* **Work task**
From the line with "activitats al centre (377, 274)" through the line with "LECTOESCRIPTURA (381, 1109)", inclusive, return each line of the data below exactly and leave the rest out.
*** Opening Provided material ***
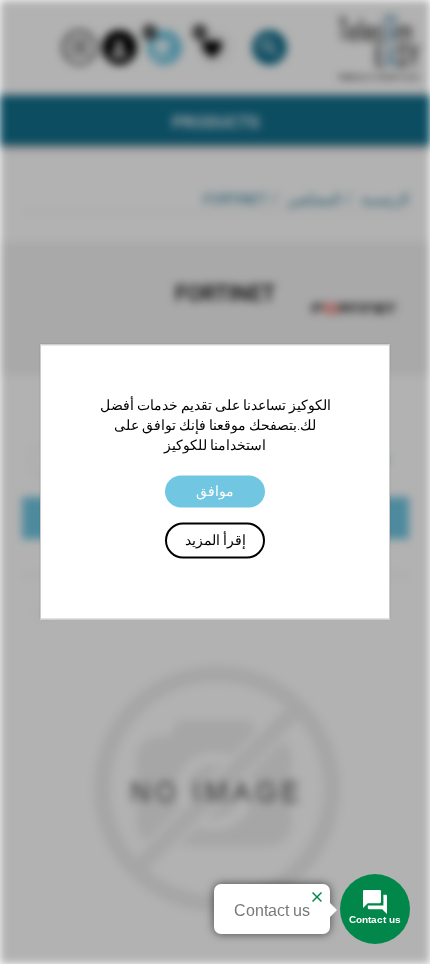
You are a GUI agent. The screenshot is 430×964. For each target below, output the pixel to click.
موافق (215, 491)
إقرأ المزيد (215, 541)
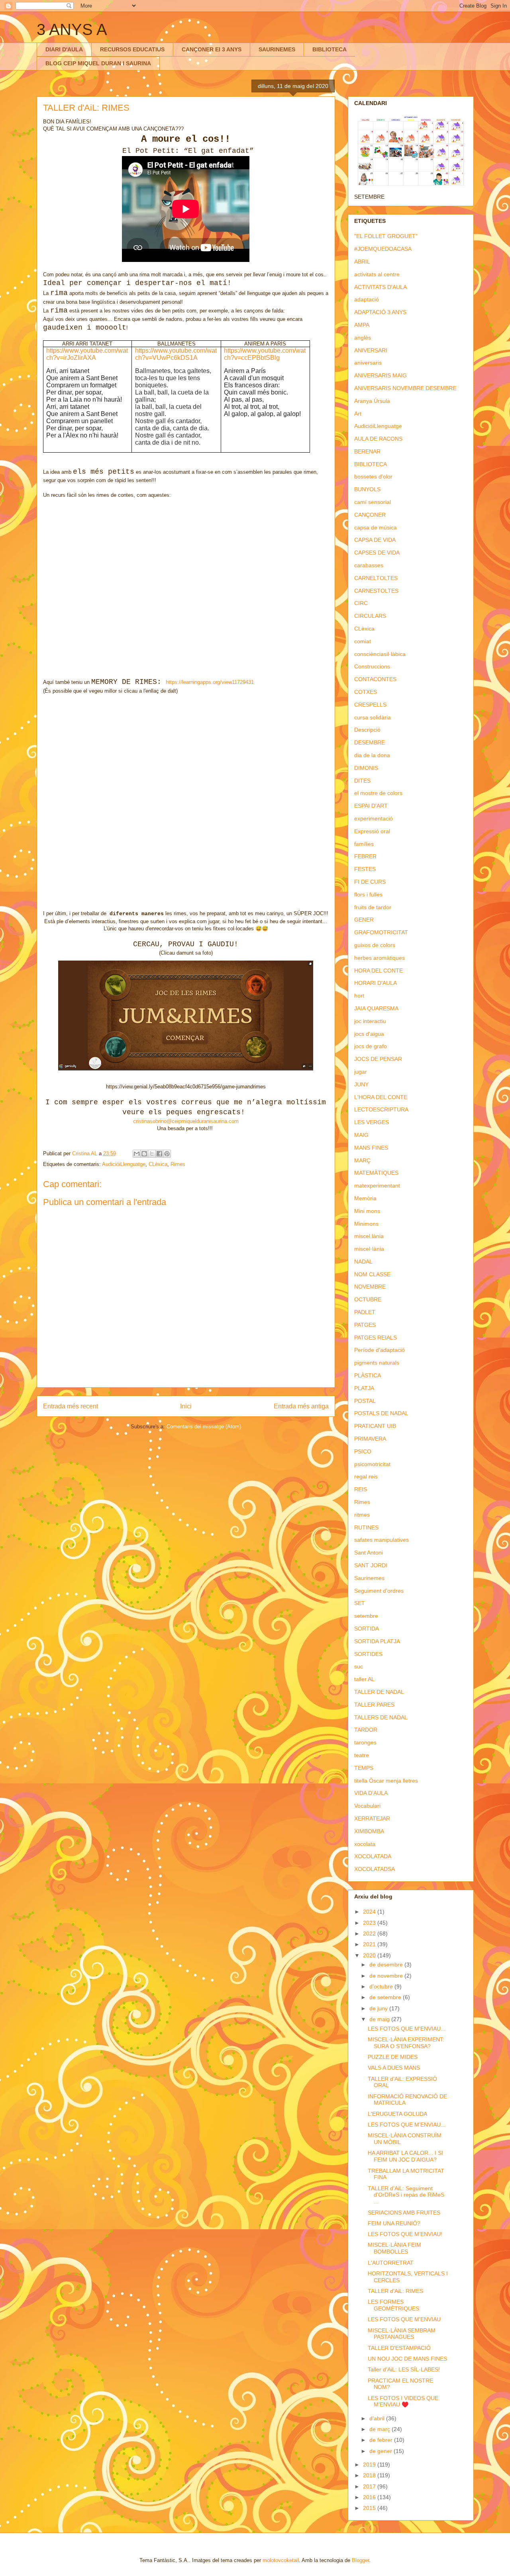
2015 (370, 2508)
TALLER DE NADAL (379, 1692)
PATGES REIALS (375, 1337)
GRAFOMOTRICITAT (381, 932)
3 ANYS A (72, 29)
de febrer (381, 2440)
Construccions (372, 666)
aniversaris (368, 362)
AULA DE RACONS (378, 439)
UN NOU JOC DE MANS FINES (407, 2358)
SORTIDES (368, 1654)
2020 (370, 1955)
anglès (362, 337)
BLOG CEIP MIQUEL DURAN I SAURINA (98, 63)
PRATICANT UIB (375, 1426)
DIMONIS (366, 768)
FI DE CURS (370, 882)
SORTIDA (366, 1628)
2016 (370, 2497)
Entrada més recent (70, 1406)
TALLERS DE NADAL (381, 1717)
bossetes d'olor (373, 476)
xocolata (364, 1844)
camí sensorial (372, 502)
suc (358, 1666)
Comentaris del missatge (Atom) (204, 1427)
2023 (370, 1923)
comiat (362, 641)
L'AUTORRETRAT (391, 2263)
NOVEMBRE (370, 1286)
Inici (186, 1406)
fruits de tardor (372, 907)
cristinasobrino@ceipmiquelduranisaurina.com (186, 1121)
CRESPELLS (370, 704)
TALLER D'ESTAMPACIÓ (399, 2348)
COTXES (365, 692)
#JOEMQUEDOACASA (383, 249)
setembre (366, 1616)
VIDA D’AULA (371, 1793)
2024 (370, 1911)
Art (357, 413)
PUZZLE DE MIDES (393, 2057)
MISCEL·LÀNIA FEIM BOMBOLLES (394, 2248)
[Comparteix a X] (152, 1154)
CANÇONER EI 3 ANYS (211, 49)
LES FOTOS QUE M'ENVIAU (404, 2319)
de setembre (386, 1997)
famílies (364, 844)
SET (359, 1603)
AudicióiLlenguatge (123, 1164)
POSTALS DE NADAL (381, 1413)
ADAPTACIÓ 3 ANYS (380, 312)
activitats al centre (377, 274)
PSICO (362, 1451)
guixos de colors (374, 945)
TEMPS (363, 1768)
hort (359, 995)
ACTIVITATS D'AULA (380, 287)
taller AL (364, 1679)
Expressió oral (372, 831)
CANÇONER (370, 515)
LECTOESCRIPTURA (381, 1109)
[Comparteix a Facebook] (159, 1154)
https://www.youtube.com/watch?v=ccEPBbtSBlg (265, 354)
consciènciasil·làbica (380, 654)
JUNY (361, 1084)
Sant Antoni (368, 1552)
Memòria (365, 1198)
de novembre (386, 1976)
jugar (360, 1071)
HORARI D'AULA (375, 983)
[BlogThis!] (144, 1154)
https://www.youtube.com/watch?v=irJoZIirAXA (87, 354)
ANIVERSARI (370, 350)
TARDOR (365, 1729)
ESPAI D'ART (371, 806)
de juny (379, 2008)
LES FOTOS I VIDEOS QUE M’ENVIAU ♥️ (403, 2401)
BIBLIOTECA (329, 49)
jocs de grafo (370, 1046)
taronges (365, 1742)
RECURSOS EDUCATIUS (132, 49)
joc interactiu (370, 1021)
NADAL (363, 1261)
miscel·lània (369, 1249)
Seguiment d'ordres (379, 1591)
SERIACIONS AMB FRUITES (404, 2212)
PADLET (364, 1312)
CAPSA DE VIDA (375, 540)
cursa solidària (372, 717)
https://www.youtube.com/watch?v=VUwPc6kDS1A (176, 354)
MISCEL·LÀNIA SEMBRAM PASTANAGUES (401, 2333)
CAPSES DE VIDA (377, 552)
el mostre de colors (378, 793)
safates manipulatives (381, 1540)
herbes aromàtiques (379, 958)
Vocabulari (367, 1806)
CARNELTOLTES (376, 578)
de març (380, 2429)
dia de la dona (372, 755)
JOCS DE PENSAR (378, 1059)
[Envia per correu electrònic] (137, 1154)
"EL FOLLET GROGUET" (386, 236)
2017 (370, 2486)
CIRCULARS (370, 616)
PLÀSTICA (367, 1375)
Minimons (366, 1224)
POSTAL (365, 1401)
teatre (361, 1755)
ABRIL (362, 261)
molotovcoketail (281, 2560)
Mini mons (367, 1211)
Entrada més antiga (301, 1406)
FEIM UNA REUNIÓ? (394, 2223)
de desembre (386, 1964)
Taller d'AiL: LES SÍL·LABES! (404, 2369)
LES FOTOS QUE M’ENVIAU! (405, 2234)
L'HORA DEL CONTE (380, 1097)
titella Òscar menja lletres (386, 1780)
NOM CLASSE (372, 1274)
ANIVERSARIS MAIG (380, 375)
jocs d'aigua (369, 1034)
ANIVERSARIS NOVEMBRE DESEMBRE (405, 388)
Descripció (367, 730)
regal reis (366, 1476)
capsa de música (375, 527)
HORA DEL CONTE (378, 970)
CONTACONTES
*** Closing Provided material ***
* **Written answer**
activitats al centre (377, 274)
PSICO (362, 1451)
guixos de colors (374, 945)
TEMPS (363, 1768)
hort (359, 995)
ACTIVITATS D'AULA (380, 287)
taller AL (364, 1679)
Expressió oral (372, 831)
CANÇONER (370, 515)
LECTOESCRIPTURA (381, 1109)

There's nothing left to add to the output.